Monday, August 11, 2014

Gen Con or Gen Cool? 5 Board Games of Interest

The next worker placement critique in the series is still on the way.

But I've been hanging out on my Twitter feed a little too long. And unfortunately, I caught something that's been a real lamprey to get rid of. But this blog post might just do it.

I try to avoid current board games. The marketing blitz surrounding them often conceals key inadequacies only later revealed once you open the box. You pull back the curtain, a woman screams and you say "My God, what have I done?" And the game is already on your shelf.

The last game whose spiky hype I fell upon was a little pirate game called Get Bit. And MOST ironically…that is exactly what happened!

Far better to look at the games people are still talking about 1 or 2 or 3 years later. What has survived the hype?

So I was loitering on Twitter and picked up a true social disease. We'll call it Gen Con Fever.

I'm not even going to Gen Con. It's happening this weekend. If you didn't buy tickets a year ago, you are out of luck. If you really want to go to Gen Con, trying going to literally any other board game con. There is probably one in your very own metro area, and possibly as many as three…get researching!
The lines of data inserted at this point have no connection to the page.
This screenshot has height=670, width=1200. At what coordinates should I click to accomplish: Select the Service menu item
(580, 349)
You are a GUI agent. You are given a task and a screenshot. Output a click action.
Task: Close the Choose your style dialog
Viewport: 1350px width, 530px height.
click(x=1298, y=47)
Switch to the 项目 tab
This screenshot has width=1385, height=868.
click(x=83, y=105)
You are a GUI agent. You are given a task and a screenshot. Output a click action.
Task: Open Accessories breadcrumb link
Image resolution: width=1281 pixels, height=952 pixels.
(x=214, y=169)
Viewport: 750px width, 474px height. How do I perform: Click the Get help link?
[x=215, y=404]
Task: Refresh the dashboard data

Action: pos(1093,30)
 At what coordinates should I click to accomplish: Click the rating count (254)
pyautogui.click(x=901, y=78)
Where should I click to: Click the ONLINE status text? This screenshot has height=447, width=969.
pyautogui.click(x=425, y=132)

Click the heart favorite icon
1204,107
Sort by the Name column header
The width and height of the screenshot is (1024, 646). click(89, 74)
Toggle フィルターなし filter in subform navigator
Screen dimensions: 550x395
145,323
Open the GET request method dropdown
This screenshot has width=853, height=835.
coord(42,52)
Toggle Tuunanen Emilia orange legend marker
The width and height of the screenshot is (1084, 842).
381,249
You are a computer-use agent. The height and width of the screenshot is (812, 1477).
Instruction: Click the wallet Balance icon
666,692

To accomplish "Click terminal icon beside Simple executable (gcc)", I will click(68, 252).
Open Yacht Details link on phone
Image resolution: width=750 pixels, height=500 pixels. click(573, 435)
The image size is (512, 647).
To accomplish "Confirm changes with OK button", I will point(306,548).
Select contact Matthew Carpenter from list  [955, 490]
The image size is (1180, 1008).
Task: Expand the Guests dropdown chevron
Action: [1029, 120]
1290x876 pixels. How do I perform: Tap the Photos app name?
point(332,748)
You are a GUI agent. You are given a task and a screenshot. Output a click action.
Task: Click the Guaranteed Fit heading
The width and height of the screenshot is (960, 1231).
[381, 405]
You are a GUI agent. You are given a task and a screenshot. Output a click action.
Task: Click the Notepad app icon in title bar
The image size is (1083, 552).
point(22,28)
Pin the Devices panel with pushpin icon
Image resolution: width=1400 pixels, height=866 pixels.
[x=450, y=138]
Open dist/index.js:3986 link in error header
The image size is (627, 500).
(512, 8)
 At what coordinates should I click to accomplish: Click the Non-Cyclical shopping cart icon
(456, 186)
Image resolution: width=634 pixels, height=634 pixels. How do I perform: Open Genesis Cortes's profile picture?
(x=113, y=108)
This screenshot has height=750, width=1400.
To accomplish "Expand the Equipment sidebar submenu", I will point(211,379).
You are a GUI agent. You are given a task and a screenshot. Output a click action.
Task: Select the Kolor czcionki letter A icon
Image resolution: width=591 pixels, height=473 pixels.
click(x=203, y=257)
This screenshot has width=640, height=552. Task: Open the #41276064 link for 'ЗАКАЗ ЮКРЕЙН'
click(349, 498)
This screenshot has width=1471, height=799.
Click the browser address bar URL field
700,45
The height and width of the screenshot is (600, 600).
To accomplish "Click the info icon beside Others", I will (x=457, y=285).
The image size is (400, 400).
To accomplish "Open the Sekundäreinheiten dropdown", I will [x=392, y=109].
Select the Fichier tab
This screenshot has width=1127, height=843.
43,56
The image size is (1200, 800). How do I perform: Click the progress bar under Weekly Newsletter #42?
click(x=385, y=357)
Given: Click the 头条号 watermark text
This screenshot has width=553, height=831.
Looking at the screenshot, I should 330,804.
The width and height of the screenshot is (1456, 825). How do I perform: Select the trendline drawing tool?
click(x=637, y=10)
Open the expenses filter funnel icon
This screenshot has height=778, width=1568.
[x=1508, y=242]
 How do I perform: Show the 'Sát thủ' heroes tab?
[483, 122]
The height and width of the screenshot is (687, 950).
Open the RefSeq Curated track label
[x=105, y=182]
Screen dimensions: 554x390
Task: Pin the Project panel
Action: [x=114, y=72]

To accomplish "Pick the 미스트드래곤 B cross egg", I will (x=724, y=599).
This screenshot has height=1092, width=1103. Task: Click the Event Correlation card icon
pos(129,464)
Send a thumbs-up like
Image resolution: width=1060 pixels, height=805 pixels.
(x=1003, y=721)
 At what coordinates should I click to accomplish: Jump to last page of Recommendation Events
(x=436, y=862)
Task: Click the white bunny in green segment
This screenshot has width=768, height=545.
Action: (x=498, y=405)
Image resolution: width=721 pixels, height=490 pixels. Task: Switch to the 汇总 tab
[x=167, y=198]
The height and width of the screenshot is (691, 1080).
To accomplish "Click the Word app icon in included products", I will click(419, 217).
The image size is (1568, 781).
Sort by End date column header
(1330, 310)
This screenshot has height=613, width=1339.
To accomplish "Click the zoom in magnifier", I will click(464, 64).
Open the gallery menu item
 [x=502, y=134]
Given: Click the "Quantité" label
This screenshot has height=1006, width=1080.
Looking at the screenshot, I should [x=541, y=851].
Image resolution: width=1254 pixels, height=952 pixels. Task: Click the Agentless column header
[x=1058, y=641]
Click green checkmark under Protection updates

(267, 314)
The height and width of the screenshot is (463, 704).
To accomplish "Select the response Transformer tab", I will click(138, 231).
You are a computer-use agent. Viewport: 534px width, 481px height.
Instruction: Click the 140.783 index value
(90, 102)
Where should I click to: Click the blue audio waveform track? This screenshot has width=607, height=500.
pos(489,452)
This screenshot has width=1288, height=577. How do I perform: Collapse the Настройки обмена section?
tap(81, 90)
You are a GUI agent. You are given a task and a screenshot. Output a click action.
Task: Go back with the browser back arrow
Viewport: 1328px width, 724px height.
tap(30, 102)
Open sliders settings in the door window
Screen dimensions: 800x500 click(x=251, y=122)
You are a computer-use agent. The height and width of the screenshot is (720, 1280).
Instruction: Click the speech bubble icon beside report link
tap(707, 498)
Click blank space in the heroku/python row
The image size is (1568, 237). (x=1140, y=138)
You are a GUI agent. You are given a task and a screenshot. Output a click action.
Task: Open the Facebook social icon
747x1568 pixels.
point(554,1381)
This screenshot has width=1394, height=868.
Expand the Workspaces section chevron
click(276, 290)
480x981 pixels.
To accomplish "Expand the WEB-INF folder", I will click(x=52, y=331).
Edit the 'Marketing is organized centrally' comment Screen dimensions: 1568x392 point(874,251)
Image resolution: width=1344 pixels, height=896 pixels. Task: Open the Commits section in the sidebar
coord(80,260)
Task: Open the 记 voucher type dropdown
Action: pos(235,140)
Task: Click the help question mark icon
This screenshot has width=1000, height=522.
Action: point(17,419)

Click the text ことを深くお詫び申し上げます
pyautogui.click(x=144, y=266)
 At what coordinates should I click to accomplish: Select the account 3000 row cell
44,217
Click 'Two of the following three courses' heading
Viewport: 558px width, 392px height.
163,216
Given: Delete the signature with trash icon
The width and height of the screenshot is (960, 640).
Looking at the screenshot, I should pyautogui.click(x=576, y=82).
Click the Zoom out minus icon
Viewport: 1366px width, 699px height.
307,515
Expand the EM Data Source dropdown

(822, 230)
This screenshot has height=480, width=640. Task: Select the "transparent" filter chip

One thing publishers like to do is show off brand new titles, and this is where the fever found a way into my brain. So the following games might completely suck. But something about each of them draws me in, pulling my strings, enticing me with a spicy, curious brain scent I am unable to identify. Before long I'm zombified and dangling from a tree branch.

1) Destination: Neptune
Seen in action: PairofDice Paradise's GTS coverage
I really love space flight and space exploration. Today's "science fiction" games typically don't deal with the technology of space but instead use it as a setting to trot out the traditional tropes. I used to play Buzz Aldrin-approved (he approved the computer version at least) Liftoff!. To see something with similar theme added to more a modern almost Puerto-Rico-esque design makes me take notice. I have 90 minutes for that, easy.

2) Pay Dirt
Seen in action: Rahdo Runs Through It
I'm am going to be so sick of worker placement games. But, add a new theme, with cool interactive mechanics and I start to get interested again. Love speculation. Love blowing up my opponents. Love creating machines. The publisher saw fit to make this as a promotional video. Despite the fun everyone seems to be having, this might be a little too complicated for my blood…but there's only one way to find out.

3) Imperial Settlers
Seen in action: Portal Training Video
For a long time, I have tended an interest in Ignacy Trzewiczek's 51st State. The game is a complex hand and resource management game with drafting. Somewhere in the same vicinity as Race for the Galaxy. But the game keeps going through different revisions. And the very last revision is a complete overall into something called Imperial Settlers. Did I say I love creating machines? The main mechanic of Imperial Settlers seems to be finding a combo and taking over the game with it. And if you are on the receiving end? At least the game is short.

4) Five Tribes
Seen in action: Boardgamegeek designer preview
This has been described to me as a "worker placement game in reverse". Designed by famed game artisan Bruno Cathala, I think Five Tribes looks more like Carcassonne in reverse, where you are picking meeple back up to score points. I love Carcassonne, I love Kingdom Builder. And what really blows my mind…this game starts out with all the pieces on the board, and during playing the game you're actually picking it up! Who hates long maintenance phases in board games (I raise my hand)?

5) Abyss
Seen in action: GreyElephant LivePlay
Another Bruno Cathala game! Fantasy themes are boring when absolutely no effort goings into making them different. The underwater theme of Abyss, full of jellyfish acquisition in order to woo powerful aquatic lords, is something completely different. And the money for the game is pearls!

The best thing to do for all of these games is to wait a couple months at least. After some of the hype dies down you will start to hear about the problems. Some of these games are no doubt completely broken and unplayable (or maybe not). Push down your emotions. Or forever will they rule you and your wallet.